Action item: In the records below, find the line containing "This screenshot has height=1346, width=896." and the line containing "Open the 显示"; please repeat exactly the lines from one to the other, both included, and nothing more.

Input Start Marker

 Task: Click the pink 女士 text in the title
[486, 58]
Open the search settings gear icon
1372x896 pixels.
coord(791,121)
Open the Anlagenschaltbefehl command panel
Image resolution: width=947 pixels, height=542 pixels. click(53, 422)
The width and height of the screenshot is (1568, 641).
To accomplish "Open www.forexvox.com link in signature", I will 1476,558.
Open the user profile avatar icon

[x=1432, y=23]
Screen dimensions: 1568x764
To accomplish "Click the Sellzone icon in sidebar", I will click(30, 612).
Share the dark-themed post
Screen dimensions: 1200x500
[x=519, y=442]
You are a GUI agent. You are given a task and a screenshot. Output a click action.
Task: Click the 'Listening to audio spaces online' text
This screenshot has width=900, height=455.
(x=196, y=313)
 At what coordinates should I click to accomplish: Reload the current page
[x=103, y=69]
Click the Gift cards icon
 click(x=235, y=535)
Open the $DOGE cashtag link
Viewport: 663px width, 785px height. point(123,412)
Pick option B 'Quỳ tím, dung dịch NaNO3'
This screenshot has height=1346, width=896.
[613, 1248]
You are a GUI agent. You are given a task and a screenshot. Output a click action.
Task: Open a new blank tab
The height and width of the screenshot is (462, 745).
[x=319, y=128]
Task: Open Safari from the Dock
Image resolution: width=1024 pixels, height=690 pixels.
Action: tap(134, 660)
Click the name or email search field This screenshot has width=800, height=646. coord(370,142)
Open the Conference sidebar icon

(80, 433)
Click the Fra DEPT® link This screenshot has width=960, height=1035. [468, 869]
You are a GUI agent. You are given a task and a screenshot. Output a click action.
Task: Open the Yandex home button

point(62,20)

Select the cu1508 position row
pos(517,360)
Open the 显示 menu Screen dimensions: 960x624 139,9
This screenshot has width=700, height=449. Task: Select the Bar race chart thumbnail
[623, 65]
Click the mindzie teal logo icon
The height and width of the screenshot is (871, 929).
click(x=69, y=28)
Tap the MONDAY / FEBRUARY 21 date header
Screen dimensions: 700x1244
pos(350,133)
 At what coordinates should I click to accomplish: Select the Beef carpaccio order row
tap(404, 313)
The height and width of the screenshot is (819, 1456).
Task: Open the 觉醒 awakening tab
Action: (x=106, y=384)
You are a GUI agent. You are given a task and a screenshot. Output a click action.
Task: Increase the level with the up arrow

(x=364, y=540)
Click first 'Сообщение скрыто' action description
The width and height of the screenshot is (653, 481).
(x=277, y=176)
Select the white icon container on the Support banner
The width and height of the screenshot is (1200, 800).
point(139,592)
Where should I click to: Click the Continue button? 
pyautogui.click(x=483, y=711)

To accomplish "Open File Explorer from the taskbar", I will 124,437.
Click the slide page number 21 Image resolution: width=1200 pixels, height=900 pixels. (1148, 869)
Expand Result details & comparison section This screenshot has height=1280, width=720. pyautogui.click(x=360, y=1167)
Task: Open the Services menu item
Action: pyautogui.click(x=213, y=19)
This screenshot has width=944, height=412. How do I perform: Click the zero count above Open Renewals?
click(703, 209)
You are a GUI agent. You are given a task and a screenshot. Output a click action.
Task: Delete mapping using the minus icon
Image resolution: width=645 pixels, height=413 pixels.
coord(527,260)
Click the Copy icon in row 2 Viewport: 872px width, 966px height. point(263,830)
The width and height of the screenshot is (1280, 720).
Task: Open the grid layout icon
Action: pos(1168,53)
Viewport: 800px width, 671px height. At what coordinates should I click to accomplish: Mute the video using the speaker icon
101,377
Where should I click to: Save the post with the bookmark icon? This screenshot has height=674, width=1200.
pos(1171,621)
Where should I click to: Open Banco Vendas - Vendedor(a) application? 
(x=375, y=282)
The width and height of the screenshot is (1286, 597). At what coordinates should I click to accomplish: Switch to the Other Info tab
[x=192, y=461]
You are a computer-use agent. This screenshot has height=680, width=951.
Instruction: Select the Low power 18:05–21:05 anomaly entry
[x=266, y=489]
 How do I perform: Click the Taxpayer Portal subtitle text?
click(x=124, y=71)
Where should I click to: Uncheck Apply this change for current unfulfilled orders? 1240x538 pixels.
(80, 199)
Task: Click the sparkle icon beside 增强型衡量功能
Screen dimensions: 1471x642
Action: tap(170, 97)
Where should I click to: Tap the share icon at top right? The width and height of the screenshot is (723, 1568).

Input End Marker

Task response:
This screenshot has height=1346, width=896.
[613, 1248]
You are a GUI agent. You are given a task and a screenshot. Output a click action.
Task: Open a new blank tab
The height and width of the screenshot is (462, 745).
[x=319, y=128]
Task: Open Safari from the Dock
Image resolution: width=1024 pixels, height=690 pixels.
Action: tap(134, 660)
Click the name or email search field This screenshot has width=800, height=646. coord(370,142)
Open the Conference sidebar icon

(80, 433)
Click the Fra DEPT® link This screenshot has width=960, height=1035. [468, 869]
You are a GUI agent. You are given a task and a screenshot. Output a click action.
Task: Open the Yandex home button

point(62,20)

Select the cu1508 position row
pos(517,360)
Open the 显示 menu Screen dimensions: 960x624 139,9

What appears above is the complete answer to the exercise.